Di dalam lopo ini terasa muram dan gelap, nyala api dari tungku menjadi satu-satunya sumber cahaya di dalamnya. Pada salah satu sudut terdapat dua lusin burung dara hitam yang bertengger di atas tonggak kayu. Sementara pada palang lopo tergantung batang-batang jagung yang baru saja dipanen. Mereka dibiarkan tergantung begitu saja di sebelah kiri kanan sebuah topeng kayu.
“Topeng kayu ini melambangkan wajah nenek moyang kami,” cetus Pak Mateos Anin menunjuk topeng kayu berbentuk wajah berdagu panjang yang menghadap lurus ke arah pintu masuk lopo.
Pak Anin mengajak saya berjalan berputar di setiap sudut lopo sementara setengah lusin anjing kampung berkeliaran mengikuti kami sehingga berkali-kali Pak Anin harus menendang mereka agar menyingkir. Bau kayu bakar begitu menyengat di dalam ruangan tertutup ini ketika api terus menyala-nyala memanaskan sepanci air.

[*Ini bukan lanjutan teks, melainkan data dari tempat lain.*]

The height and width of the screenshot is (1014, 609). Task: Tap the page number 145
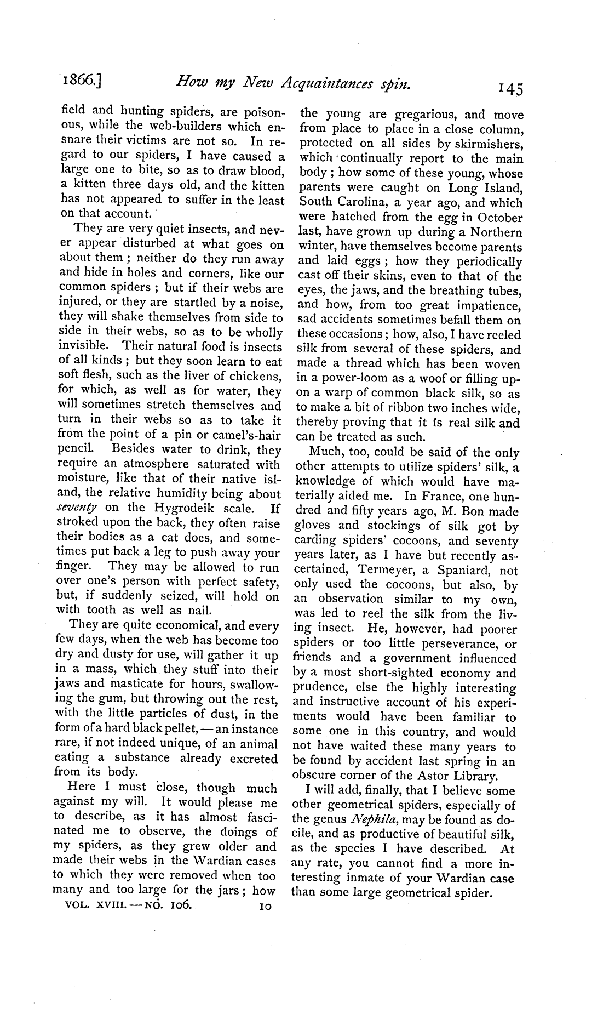point(507,89)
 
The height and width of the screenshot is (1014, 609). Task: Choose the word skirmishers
point(489,144)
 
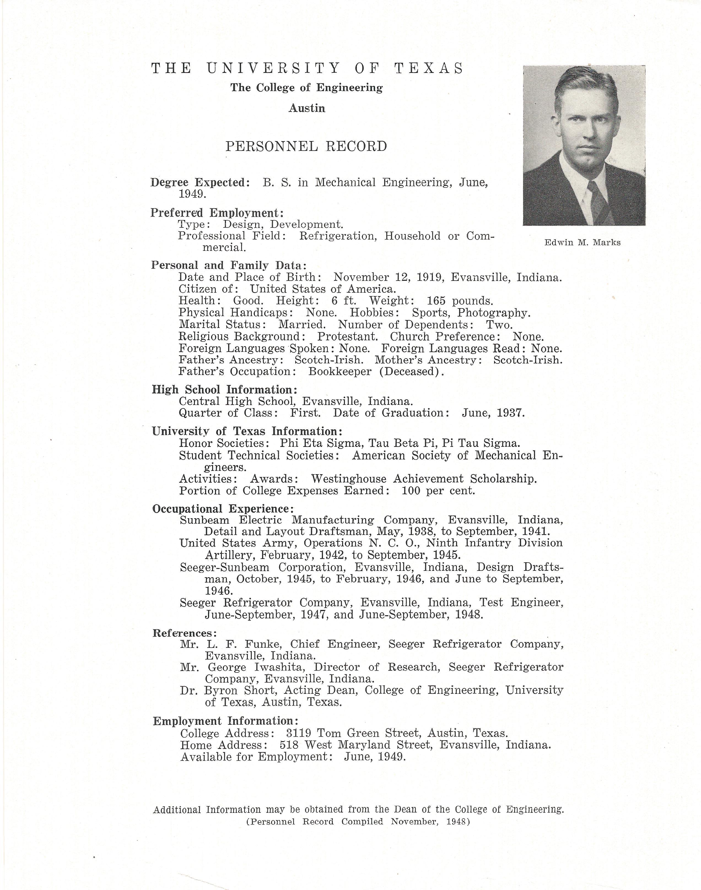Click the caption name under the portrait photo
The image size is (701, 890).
point(583,242)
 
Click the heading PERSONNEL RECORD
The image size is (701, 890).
point(306,146)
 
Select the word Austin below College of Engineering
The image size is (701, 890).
point(307,108)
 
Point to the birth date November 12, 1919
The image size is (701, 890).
point(388,277)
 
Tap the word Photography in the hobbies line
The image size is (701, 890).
point(494,313)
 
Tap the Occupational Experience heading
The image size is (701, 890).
point(223,509)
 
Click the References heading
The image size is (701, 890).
point(184,633)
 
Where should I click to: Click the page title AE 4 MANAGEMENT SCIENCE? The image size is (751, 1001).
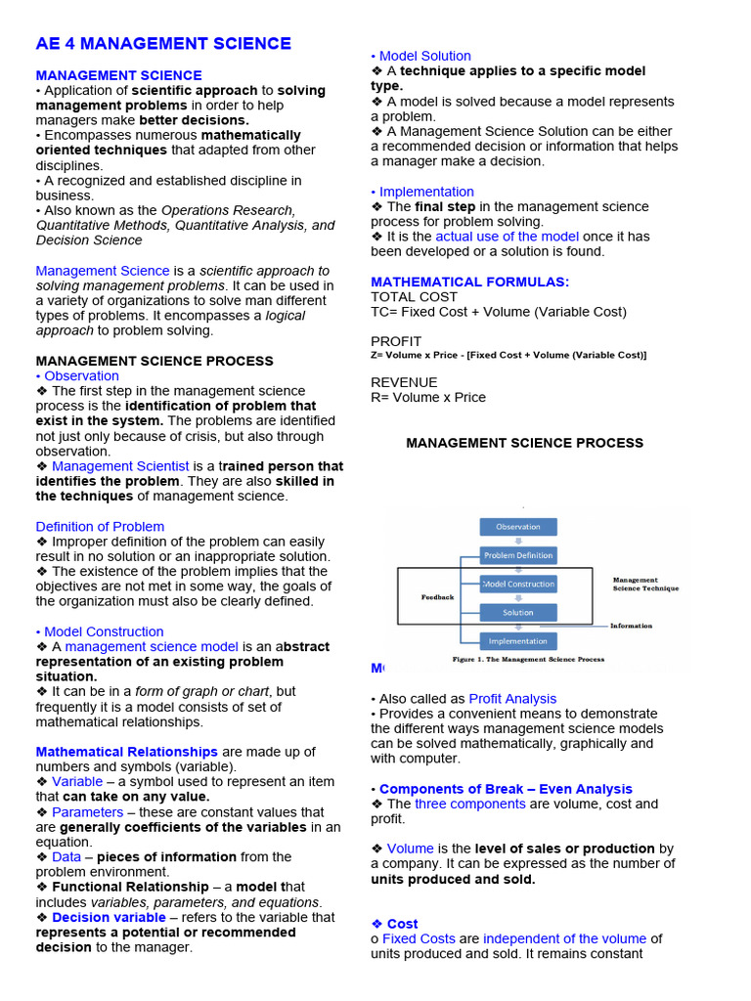(163, 43)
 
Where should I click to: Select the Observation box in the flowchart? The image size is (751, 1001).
(517, 527)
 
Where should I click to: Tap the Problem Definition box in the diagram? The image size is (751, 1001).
(517, 555)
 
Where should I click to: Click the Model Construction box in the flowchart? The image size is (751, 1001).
(517, 584)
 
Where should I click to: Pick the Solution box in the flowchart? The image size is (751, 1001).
(517, 613)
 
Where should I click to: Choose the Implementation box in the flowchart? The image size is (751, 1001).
(517, 641)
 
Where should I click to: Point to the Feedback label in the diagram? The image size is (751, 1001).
(437, 597)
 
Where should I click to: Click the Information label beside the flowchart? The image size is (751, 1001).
(631, 626)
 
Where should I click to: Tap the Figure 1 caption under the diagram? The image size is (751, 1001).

Pada salah satu sudutnya, Pak Anin menunjukkan beberapa tongkat yang berasal dari abad ke-17. Tongkat-tongkat tersebut merupakan pusaka kepala suku di Fatumnasi dan diwariskan secara turun temurun. Beliau sendiri merupakan generasi kesebelas dari tetua klan Anin Fuka yang telah mendiami Fatumnasi selama berabad-abad.
“Di kursi ini anak kecil tidak boleh duduk,” kata Pak Anin sembari menunjuk ke arah sebuah bangku kayu yang di atasnya ditumpuki jerami dan kotak besi, “Menurut nenek moyang kami, apabila anak kecil duduk di sini maka dikhawatirkan pertumbuhannya nanti akan terganggu.”
Tentu saja ada seribu keyakinan dan mitos di dalam suku ini. Saya dengan sabar mendengarkan satu per satu tentang apa dan bagaimana ihwal kehidupan suku ini. Salah satu yang membuat saya kagum dengan masyarakat Fatumnasi adalah usaha mereka untuk senantiasa menjaga keseimbangan dengan alam, agar tidak menimbulkan kerusakan apapun.